In 2005, on a spring trip to El Salvador, I wasn’t expecting to find Easter. It’s definitely a “Good Friday” kind of country, one that has carried the cross for a long time. However, on Easter morning I found myself heading up a gravel road into the mountains of Morazán near the Honduran border, to the site of the El Mozote massacre.
In December 1981, soldiers of the Salvadoran army’s elite, School of the Americas-trained Atlacatl Battalion surrounded the village of El Mozote and murdered more than 900 men, women, and children. “As far as is known,” wrote Alma Guillermoprieto, who broke the El Mozote story in The Washington Post, “this was the single largest massacre to take place in this hemisphere in modern times.”
As we drove past the Rio Sapo and into the village, a few children approached the car.
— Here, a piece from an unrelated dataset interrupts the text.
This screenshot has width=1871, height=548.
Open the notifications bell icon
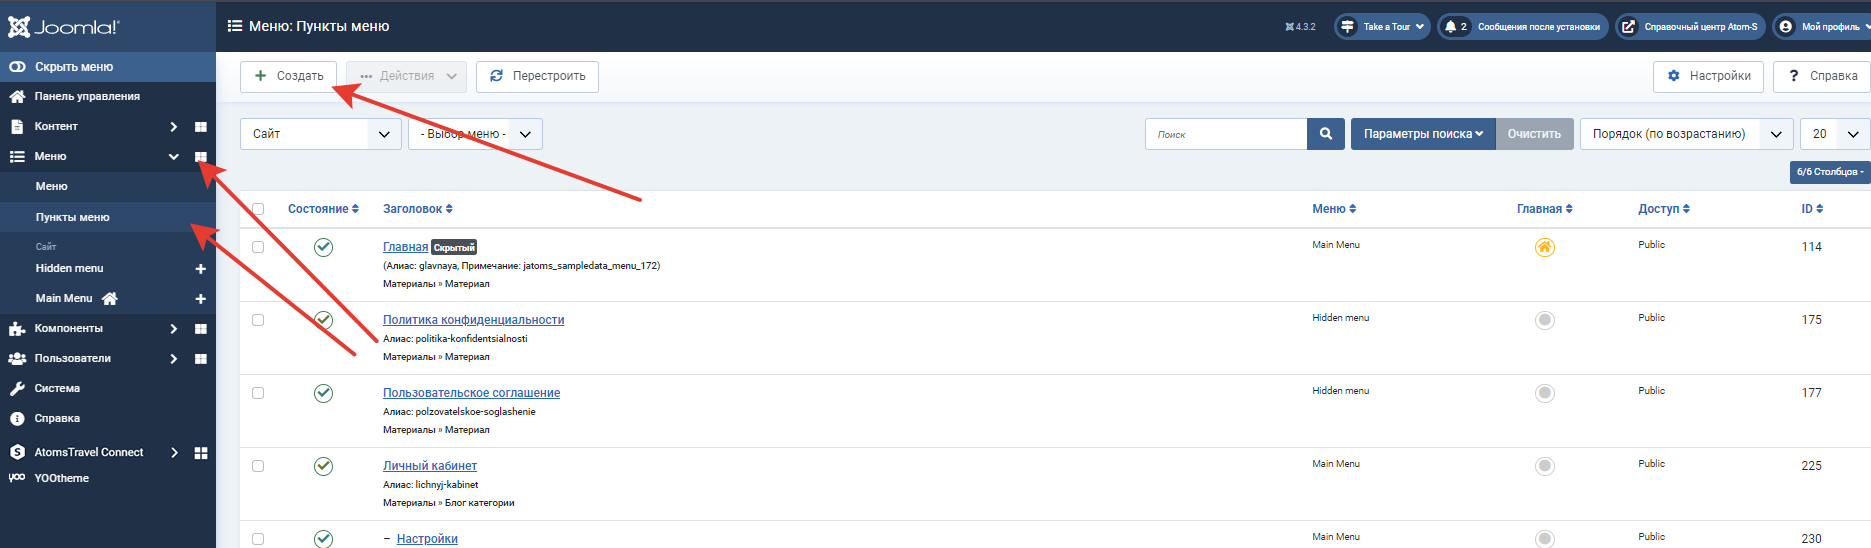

They were eager to show us the memorials and take us to the pits where the Argentine Forensic Anthropology Unit had unearthed bodies and bone fragments with strips of cloth still attached. Especially they wanted to show us the plaque placed over the mass grave of 140 children and take us through the rose garden planted in their memory. There is also a rough curved stone wall, not too far from the church, on which the names of the dead are written. It’s watched over by the iron silhouette of a family.
There was nothing, I was convinced, of resurrection in this place. It was 100 percent Good Friday crucifixion, unmerited suffering brought on by the sins of the world. I was tempted to ignore the Sunday scripture readings while in that place and only focus on Christ’s passion. But something told me to trust a little more in Easter.